[Records excerpted from a collection]
========================

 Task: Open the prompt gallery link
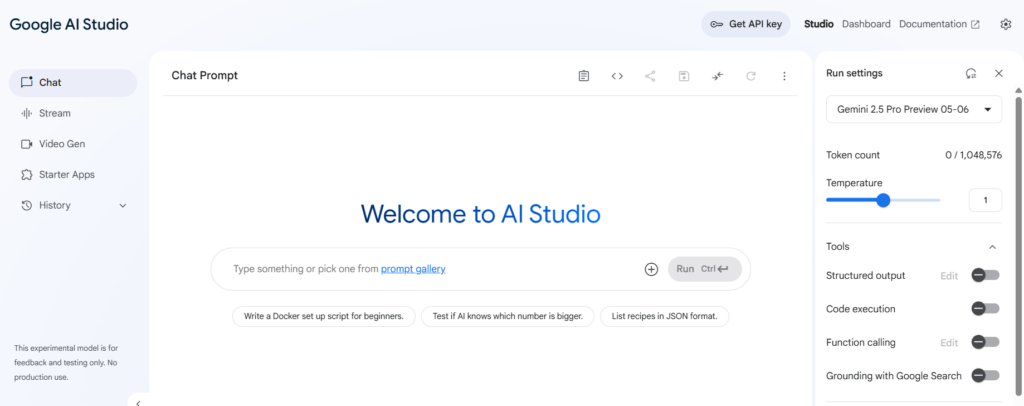[x=413, y=268]
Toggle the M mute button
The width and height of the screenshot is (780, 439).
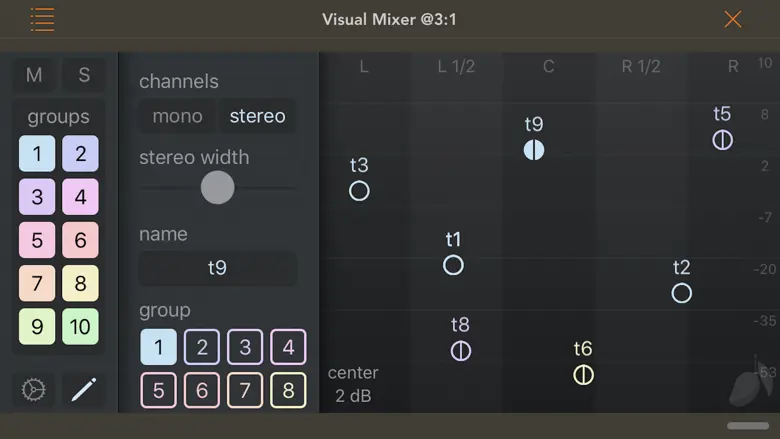pyautogui.click(x=34, y=75)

========================

> [Task prompt]:
With all pictures omitted, return exactly the lines from the one containing "The width and" through the end of the entries above.

> [Task result]:
The width and height of the screenshot is (780, 439).
pyautogui.click(x=34, y=75)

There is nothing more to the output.